H éros de la guerre des tranchées pour les uns, dandy sans patrie, sauf celle de l’argent, pour les autres, Silas Corey est un détective qui se vend au plus offrant et qui n’hésite pas à jouer double, voire triple, jeu. Accompagné de son fidèle Nam, serviteur dévoué et souffre douleur attitré, il se met au service de Clémenceau, pour tenter de mettre la main sur un message envoyé par l’insaisissable espion allemand Aquila. Mais celui-ci existe-t-il vraiment ?

Un enjeu politique se joue au cœur du conflit qui déchire l’Europe de 1917. Un affrontement entre nations qui ne profite qu'aux marchands d’armes lancés dans une folle course à l’armement ou tout est bon pour maximiser les profits financiers sans jamais chercher à minimiser les pertes humaines. Espionnage en temps de guerre, contraste entre réalité des tranchées et frivolités de la vie parisienne insouciante sur fond de bataille politique pour conquérir le pouvoir. Programme classique, au rythme effréné et aux dialogues finement ciselés et édulcorés à l’efficacité. Le principal est assuré : le plaisir de lecture.
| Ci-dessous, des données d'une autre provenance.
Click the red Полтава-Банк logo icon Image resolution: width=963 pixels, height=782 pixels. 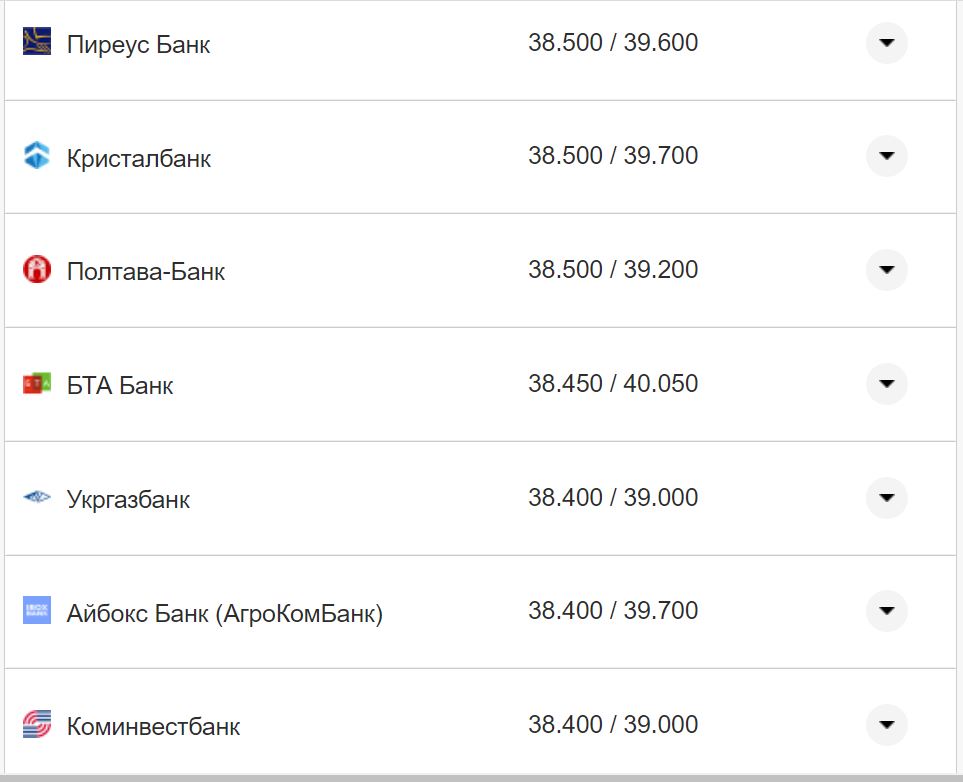(x=37, y=270)

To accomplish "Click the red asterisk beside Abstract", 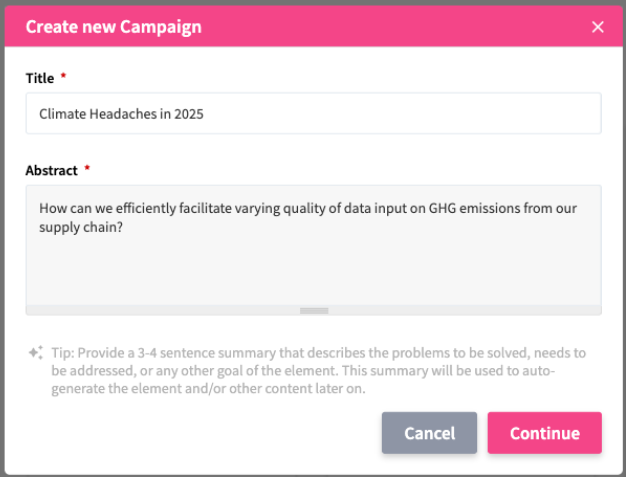I will click(x=87, y=170).
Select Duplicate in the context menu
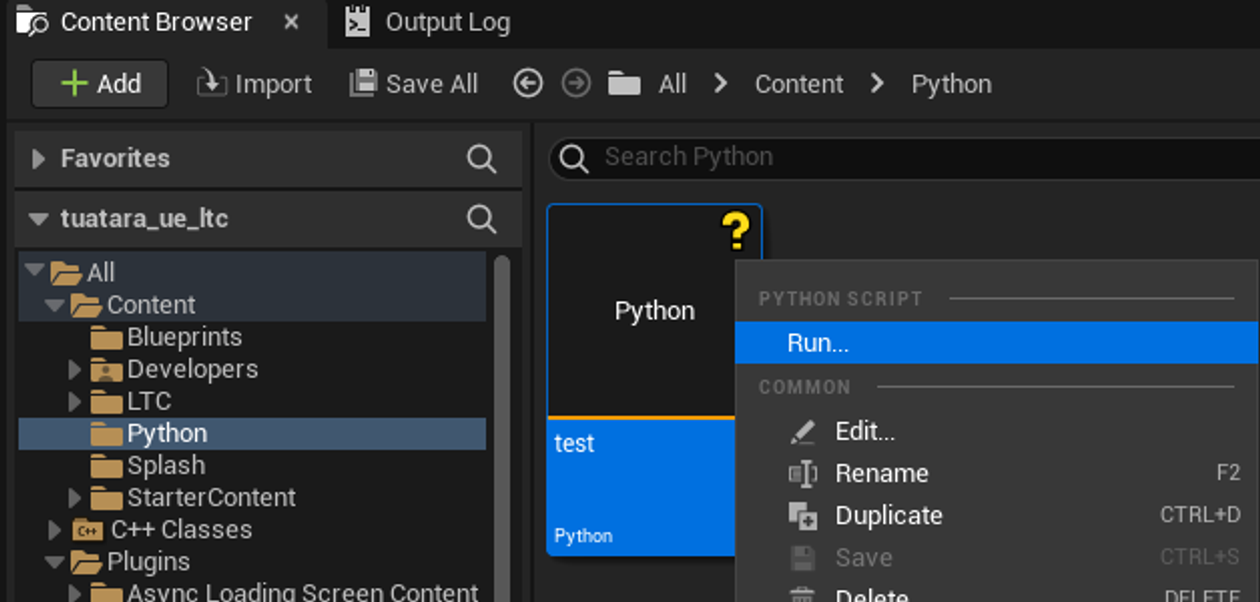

La souplesse du trait de Pierre Alary fait encore merveille. Sa dextérité à s’adapter à un nouvel univers n’est plus à démontrer. Son Silas a l’élégance d’un Arsène Lupin à qui Nury a greffé le caractère et la répartie acide d’un Hugh Laurie en blouse blanche au meilleur de sa forme. Son fidèle Nam en fait les frais pour le plus grand plaisir du spectateur. Car il ne faut pas s’y tromper, c’est bien un spectacle que cette aventure. Le nom à l’anglo-saxonne n’est pas là pour égarer, Fabien Nury affiche sa volonté de faire de son personnage un héros à l’américaine, avec Cinémascope, espionne à la Mata Hari sur fond (d’écran ?) d’amour manqué. La principale qualité de cette première partie du Réseau Aquila réside dans la lisibilité exemplaire, le tempo et la sobriété de l'introduction. Un album coup de poing qui captive dès les premières pages avec une mise en scène qui privilégie de courts flash-back pour poser la psychologie des protagonistes. Technique qui permet de lancer l’action avec une plongée immédiate au cœur du récit puis de faire des pauses sans ralentir la cadence. L’absence de préliminaire c’est parfois efficace !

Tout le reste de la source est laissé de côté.